In the notes, Kaiser references an article by Robert Anton Wilson from Oui magazine, published in 1979, which discusses quantum mechanics and many of the topics which the "hippie physicists" obsessed over. In fact, if you read Wilson's article first, you can read the Kaiser book as a "sequel" to many of the topics Wilson raises. (For example, Sarfatti and then Herbert both used Bell's theorem to try to invent a way to achieve faster than light communication. Both ideas were not viable, but according to Kaiser, Herbert's idea was so clever, it helped give birth to quantum cryptography.)
Anyway, I have now obtained a PDF of that Wilson article, which is a valuable explanation of certain concepts of quantum mechanics and has much other useful material. (It's surprising that it's never been reprinted, to my knowledge.) You can read it here (right click to download, then read it in any PDF viewer.

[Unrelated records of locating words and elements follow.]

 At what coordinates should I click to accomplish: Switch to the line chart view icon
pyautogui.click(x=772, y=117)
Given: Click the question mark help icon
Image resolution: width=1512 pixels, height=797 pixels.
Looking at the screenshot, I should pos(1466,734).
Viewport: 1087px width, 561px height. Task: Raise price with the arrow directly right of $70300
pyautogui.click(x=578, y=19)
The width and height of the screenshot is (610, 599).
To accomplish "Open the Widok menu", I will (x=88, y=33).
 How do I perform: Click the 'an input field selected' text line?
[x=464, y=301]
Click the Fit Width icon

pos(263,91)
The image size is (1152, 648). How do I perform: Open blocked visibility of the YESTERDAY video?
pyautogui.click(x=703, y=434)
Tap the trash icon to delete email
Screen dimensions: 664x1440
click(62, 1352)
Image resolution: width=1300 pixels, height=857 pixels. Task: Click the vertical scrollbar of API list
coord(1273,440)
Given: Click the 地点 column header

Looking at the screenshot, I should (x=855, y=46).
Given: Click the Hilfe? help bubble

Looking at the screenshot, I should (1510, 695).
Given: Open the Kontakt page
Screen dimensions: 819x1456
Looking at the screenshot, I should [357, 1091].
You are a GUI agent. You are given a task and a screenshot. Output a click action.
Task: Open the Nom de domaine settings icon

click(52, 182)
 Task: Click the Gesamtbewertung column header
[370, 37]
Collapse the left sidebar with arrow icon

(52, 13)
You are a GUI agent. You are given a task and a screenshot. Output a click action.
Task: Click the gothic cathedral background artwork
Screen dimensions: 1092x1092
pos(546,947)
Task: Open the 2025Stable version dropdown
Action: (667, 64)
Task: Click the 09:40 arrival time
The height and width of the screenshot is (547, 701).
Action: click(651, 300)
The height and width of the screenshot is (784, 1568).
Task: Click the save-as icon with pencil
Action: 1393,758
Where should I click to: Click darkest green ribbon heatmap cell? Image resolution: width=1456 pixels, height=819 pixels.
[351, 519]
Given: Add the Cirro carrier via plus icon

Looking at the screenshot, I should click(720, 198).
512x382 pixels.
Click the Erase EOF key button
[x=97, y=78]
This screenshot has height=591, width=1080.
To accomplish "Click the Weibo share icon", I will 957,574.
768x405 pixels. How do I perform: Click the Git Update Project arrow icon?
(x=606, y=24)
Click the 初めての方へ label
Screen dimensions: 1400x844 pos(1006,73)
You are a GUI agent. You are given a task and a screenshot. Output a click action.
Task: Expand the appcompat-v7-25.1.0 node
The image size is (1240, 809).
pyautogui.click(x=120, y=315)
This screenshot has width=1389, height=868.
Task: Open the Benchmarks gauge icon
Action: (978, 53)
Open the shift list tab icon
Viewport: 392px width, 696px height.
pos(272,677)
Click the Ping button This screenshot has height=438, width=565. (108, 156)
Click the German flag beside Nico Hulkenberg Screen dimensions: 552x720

Google "PDF viewer" in the unlikely event your computer doesn't already have one.) I also have posted it under "Feature Articles and Interviews." I gratefully acknowledge the help of Michael Johnson, who supplied the article from his copious RAW files.
1 comment:
Yes: science, once one delves deep enough into the actual social level of scientists as members of fluid yet disparate communities over time - discard the Great Man idea, working and discovering alone in his lab idea from movies and the early 19th century - we find the value of daring thought and ideas that didn't pan out. This thought, these ideas shadow all the "winners" because the guys who were "wrong" are of, at times, immense value in science. That's why I balk at the idea that only the ones who made the breakthrough discovery are the true scientists, and it's too bad that's still such a common notion. I think that is the major strength of Kaiser's wonderful book: he focused on the people who dared to go back to the philosophy of quantum mechanics, played with ideas, tinkered here and there, boldly delved into "fringe" areas. And their basic attitude towards physics turned out to spur the field on to incredible new discoveries, new directions. I was in a Physics-Cosmology discussion group for awhile in Berkeley, and dared to venture that Nick Herbert's book was a great basic text for ordinary smart folk who wanted to understand the weirdness of the many interpretations of the Schrodinger wave equation, and even there I got snickers: isn't Herbert that weirdo? Yes, he's a wonderful weirdo: all the best thinkers are "weirdos!" And a couple guys checked Quantum Reality out, and they saw. And it was good.